Apart from breaking SSDs [0] less than two weeks ago. And deleting your certificates in November [3]. And breaking Kerberos in November [4]. And moving your files to another user in February [1]. And breaking their own reset feature in February [2].

All of those are massively disruptive and breaking changes. And all of them have Windows Update to blame (especially the moving files bug) - not some buggy underlying hardware that Microsoft had to work around.

[0] https://borncity.com/win/2020/12/18/windows-10-20h2-chkdsk-d...

[1] https://www.howtogeek.com/658194/windows-10s-new-update-is-d...

[2] https://www.zdnet.com/article/microsoft-pulls-security-updat...

[3] https://docs.microsoft.com/en-us/windows/release-information...

[4] https://docs.microsoft.com/en-us/windows/release-information...


So true. I just yesterday, on a lark, took a win10 SSD from a new Dell and stuck it in a 10 year old HP, and within about a minute it booted much to my surprise.
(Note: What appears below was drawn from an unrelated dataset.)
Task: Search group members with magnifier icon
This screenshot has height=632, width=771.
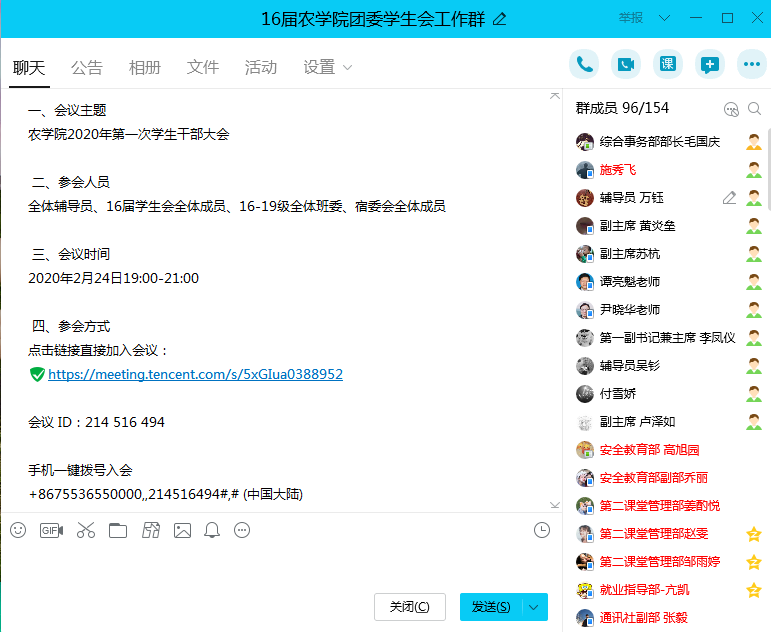Action: (755, 108)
It didn't even need to connect to the internet.


For quite a while, Windows was the holdout. MacOS wouldn't even flinch if you moved it to another machine; Linux might have needed a little help finding its root volume or NIC but would otherwise be happy. Windows, however, would fall over with a BSOD.


Don't try that with Arch Linux. That distro lost me forever because I didn't log into a computer for six months (in 2012) and the OS was recoverably broken.


From experience, I highly doubt it was actually unrecoverable. I did something similar many times & all it takes is to read archlinux.org news section & apply .pacnew config diffs where needed. Arch is a bleeding edge distro constantly marching ahead; that's one of its primary advantages, so it's best to update regularly. That being said it is very much possible to not update for months, just requires a bit of extra care when you finally do due to the large number of accumulated changes.

I even did an online, in place switchover from SysV to systemd in 2011 and despite that being a scary amount of changes at once still got a working system.


They've been way more stable than MacOS updates recently too. That has to say something about the processes Microsoft has in place to QA.


It’s not only QA. It’s approach to legacy features.

Apple is removing frameworks like crazy, forcing apps to update or die. Windows takes backward compatibility extremely seriously.


The trade off there is that Apple can then perform a major architectural shift in a single fell swoop because it’s not carrying around silly amounts of legacy cruft. Endless backwards compatibility isn’t always a benefit imo.


That works if your os is used by geeks. Doesn’t fly that well if you need solid, long term stable platform to build your solutions on top of.

Edit: typo


lol - Yup, Mac's are only used by geeks. /s


Have they? Or do the people they impact simply not blog about issues.


The latter. Usually when my Microsoft Surface Book 2 (the flagship consumer device, for context) BSODs for the third time in a day because MS couldn't be assed to fix compatibility/thermal issues with the graphics card that was one of the highlight features of the device, or the tablet undocking (another highlight feature) fails, or their "Modern Standby" drains the battery from 100% to 0% overnight (Is it the 3AM wake-up to phone home? Weird ancient USB controller issues? Who knows!), I tend to just go to reddit or the Microsoft support forums and see how many other people are complaining without finding any solutions. No time to blog.


My new Mac mini was doing kernel panics at every shutdown for about a year.

The 4th "security update" somehow made that disappear?!


How does that answer the question? If anything it reinforces the point.